Les noms désignant le doigt en grec, daktulos, et en latin, digitus, ont donné de nombreux mots en français. Si l’on regarde la longueur des phalanges, en partant de la paume, on constate que la première est longue et les deux autres plus petites. Par analogie, on a donc appelé dactyle, en prosodie grecque et latine, un vers composé d’une syllabe longue suivie de deux brèves. Dactyle désigne aussi une graminée ayant la forme d’un doigt, qu’on ne confondra pas avec la digitale que nous verrons plus loin. On retrouve cette racine dans des termes savants comme ptérodactyle, qui désigne un dinosaure qui pouvait voler grâce à une membrane s’étendant de l’un de ses doigts aux membres inférieurs ; comme aussi syndactylie ou polydactylie, deux malformations congénitales caractérisées par la soudure, totale ou partielle, de doigts ou d’orteils pour la première, et par la présence de doigts ou d’orteils surnuméraires pour la seconde.
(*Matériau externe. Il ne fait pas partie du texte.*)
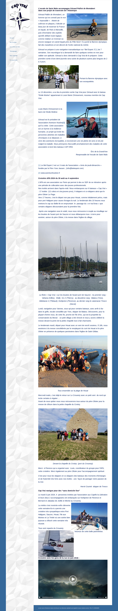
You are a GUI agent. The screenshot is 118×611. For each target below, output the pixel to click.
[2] (39, 173)
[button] (73, 579)
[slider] (69, 597)
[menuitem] (19, 38)
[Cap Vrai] (20, 17)
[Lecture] (40, 597)
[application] (72, 579)
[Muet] (106, 597)
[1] (96, 50)
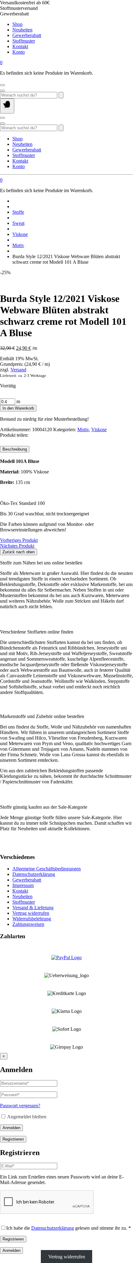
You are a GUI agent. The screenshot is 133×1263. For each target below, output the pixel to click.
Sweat (18, 223)
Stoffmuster (23, 40)
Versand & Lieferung (33, 907)
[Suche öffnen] (2, 91)
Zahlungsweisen (28, 924)
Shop (17, 24)
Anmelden (11, 1127)
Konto (18, 52)
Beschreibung (14, 449)
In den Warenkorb (18, 408)
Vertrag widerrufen (30, 913)
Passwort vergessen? (20, 1105)
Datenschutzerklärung (33, 874)
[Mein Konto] (2, 85)
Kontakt (20, 46)
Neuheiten (22, 29)
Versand (18, 369)
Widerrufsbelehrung (31, 918)
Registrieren (13, 1139)
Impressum (23, 885)
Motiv (18, 245)
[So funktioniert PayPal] (66, 957)
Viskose (20, 234)
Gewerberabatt (26, 35)
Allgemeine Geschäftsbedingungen (46, 868)
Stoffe (18, 212)
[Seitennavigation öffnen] (7, 106)
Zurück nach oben (18, 552)
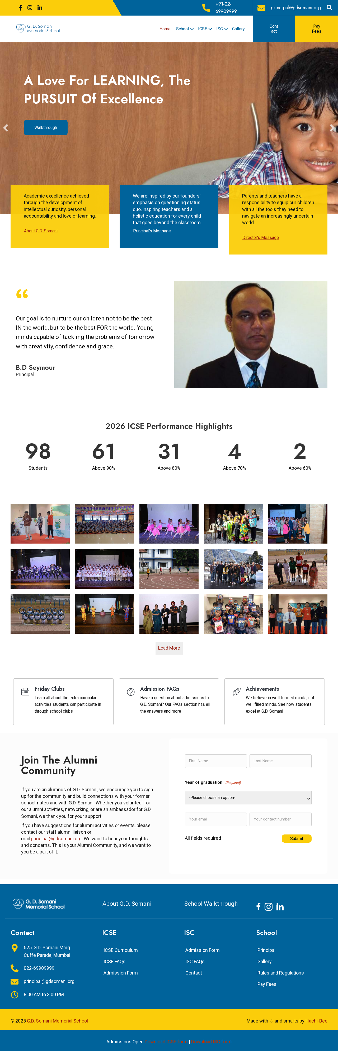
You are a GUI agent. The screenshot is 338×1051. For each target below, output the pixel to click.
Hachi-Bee (316, 1021)
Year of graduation (213, 782)
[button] (5, 128)
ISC (219, 28)
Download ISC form (211, 1041)
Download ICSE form (166, 1041)
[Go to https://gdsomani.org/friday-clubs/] (63, 702)
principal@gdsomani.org (56, 838)
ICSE (202, 28)
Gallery (238, 28)
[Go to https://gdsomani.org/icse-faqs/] (169, 702)
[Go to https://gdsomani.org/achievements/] (275, 702)
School (182, 28)
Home (165, 28)
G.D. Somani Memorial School (57, 1021)
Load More (169, 648)
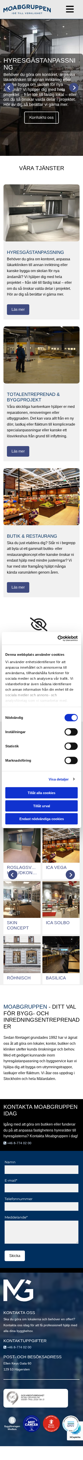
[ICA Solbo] (61, 899)
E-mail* (11, 1180)
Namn (10, 1162)
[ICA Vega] (61, 844)
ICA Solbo (58, 922)
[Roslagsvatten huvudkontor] (22, 844)
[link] (38, 624)
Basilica (56, 977)
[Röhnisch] (22, 954)
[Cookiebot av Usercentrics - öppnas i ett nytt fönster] (58, 638)
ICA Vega (56, 867)
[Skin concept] (22, 899)
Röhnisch (19, 977)
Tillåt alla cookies (41, 793)
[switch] (71, 732)
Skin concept (18, 925)
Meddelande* (16, 1217)
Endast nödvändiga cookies (41, 819)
Si daktulos est surtout à l’origine de formes savantes, c’est aussi à lui que l’on doit, par l’intermédiaire de latin dactylus, le nom « datte », ce fruit ayant peu ou prou la forme d’un doigt.

Passons maintenant au nom latin, digitus, dont est issu le français doigt, et dont ont été tirés l’adjectif digital, que l’on trouve par exemple dans la locution empreintes digitales, et le nom féminin digitale, une fleur en forme de doigt de gant dont on tire un médicament, la digitaline. Le latin digitus se retrouve aussi dans le nom prestidigitateur, qui désigne un artiste accomplissant des tours d’escamotage, de passe-passe grâce à l’agilité de ses mains. Si dans ces formes le latin digitus est aisément reconnaissable, il l’est moins dans (à coudre), pourtant issu lui aussi de ce même nom. Signalons au passage, puisque nous parlons du doigt, que c’est au breton biz, que nous devons, par l’intermédiaire de bizou, « anneau pour le doigt », notre français « bijou ».